I whispered: “Easy does it, you’re having a dream.”

“Oh!... I told you, didn’t I?”

“Is that what you were afraid of?”

“I have that dream every night, that same horrible one. I’m in Prince Georges General Hospital, in the delivery room, giving birth. I have awful pain, but the child comes at last — it’s over. Then the nurse is going to bring it, but I say I don’t want to see it. But she says I have to, it’s the rules. And then she brings it, squirming around and covered with blood. And it’s a gorilla.”

She called it goriller.

I told her: “Now, now, now! Calm down — it was only a dream, and I’m here. Go to sleep — there won’t be any gorilla, they’re taking it from you Tuesday. Then it’ll all be over. So, relax.”

“Okay, I’m trying to.”

“You’re a sweet, wonderful child.”

“Now we can go back to sleep.”

After a long time her breathing slowed, then got deeper, so I knew she’d fallen asleep. I went back to my bed, but didn’t sleep right away. I kept thinking about what it meant, in under her little jokes, about food, about her father’s dumbness, about the love my blistering proved, to have this thing inside her. And if I had been chosen, as the instrument of her deliverance, I felt I was consecrated, somehow.

Chapter 10

When I woke up the sun was shining in, and when I looked she was sitting there, in the chair, all dressed, in plaid shorts, blouse, red socks, and tennis shoes, the wig on, her face made up, and wobbling her finger at me.

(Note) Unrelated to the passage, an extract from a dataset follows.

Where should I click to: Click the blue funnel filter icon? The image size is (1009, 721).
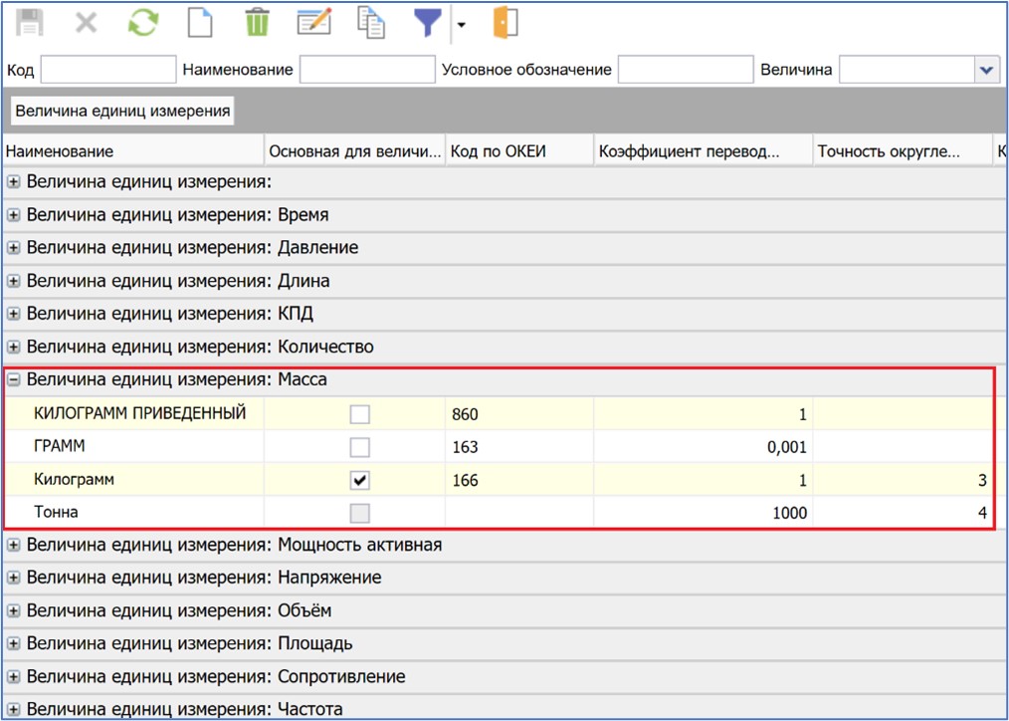coord(428,23)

I said “Good morning” and she said “Haya,” and when I asked what time it was, she said eight-fifteen. I said I’d get up if she’d take herself off, but refused to do it with her sitting there. She asked: “But aren’t you taking a bath? Don’t you want me to scrub your back?”

I said I could scrub my own back, and that she could wait in the lobby, “where I’ll join you all in due time.” To my surprise she agreed, and went.

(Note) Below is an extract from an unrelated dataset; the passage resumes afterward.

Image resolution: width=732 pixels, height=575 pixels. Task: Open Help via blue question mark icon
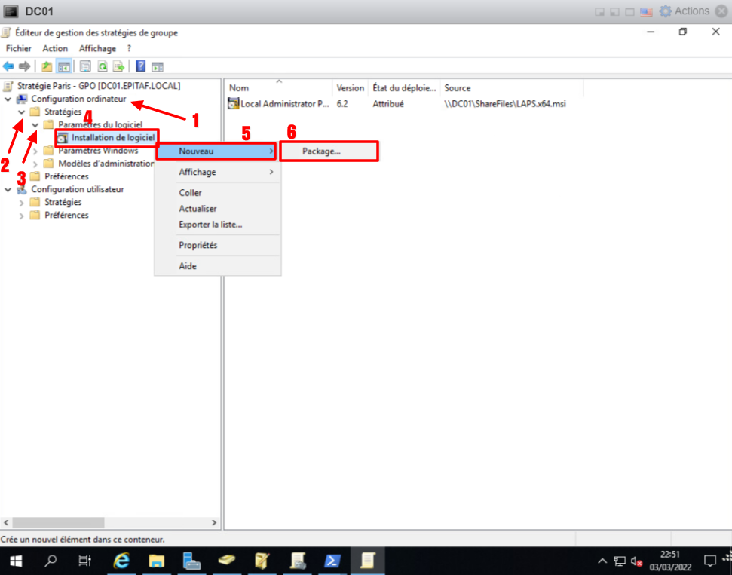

I got up, shaved, bathed, and dressed, and when I went down, found her next to the dining room door, waiting. I thanked her for being so sensible, and she said: “Okay, but I’m hungry.” I once said she was born hungry, and she said, “You’re only young once.”

So we went in and ordered, and she had melon, cornflakes, three fried eggs and bacon, toast and coffee — but I loved watching her eat. I had my usual, orange juice, two eggs and bacon, toast, and coffee.

When we were done I said, “So! Let’s get our shopping done, your wedding dress, engagement ring, wedding ring, and beach outfit — so long as we have an ocean, we ought to do something about it.” I also thought: The more we sit by the sea, the more we don’t sit in that suite, hankering to do things we’re not permitted to do.

So we strolled out on the boardwalk, walked down a few steps, came to a shop with clothes in the window, went in, and began buying her stuff. For a wedding dress, she picked out a white linen suit, with white hat, white gloves, white shoes, white stockings, and white bag — and the woman who waited on us, the proprietress as it turned out, found a yard of lace, white lace twelve inches wide, for a veil. Sonya borrowed needle and thread, and “tacked” it, as she called it, to the hat. Then she tried it on and crumpled me up by how she looked, the veil over her face. Then she took the hat off and pinned the veil up, so she could wear it without the veil showing, and at the same time drop it down whenever she wanted, just by pulling the pins. The lady packed the whole outfit into a box that she did up in ribbons.

Then we went on to beachwear. Sonya picked out a bikini, yellow with red lacing, yellow beach shoes, and a red beach cap. Then for me she picked out blue trunks, beach shoes, and a duck hat. Then I picked out robes for us both, and a beach blanket. That all called for another box, so then we had two, one for her to carry, one for me. It all came to $275, and I gave the woman a check, first showing my credit card. She disappeared to phone, though what she’d find out I couldn’t think, as it was Saturday and the bank would be closed. But it turned out she had her own system. We heard her call Information and ask for my number. Then we heard her say: “Yes, both numbers, please” — and realized that for free she’d found out I was listed as Graham Kirby, Residence, and Graham Kirby, Inc., Real Estate — a pretty good credit reference.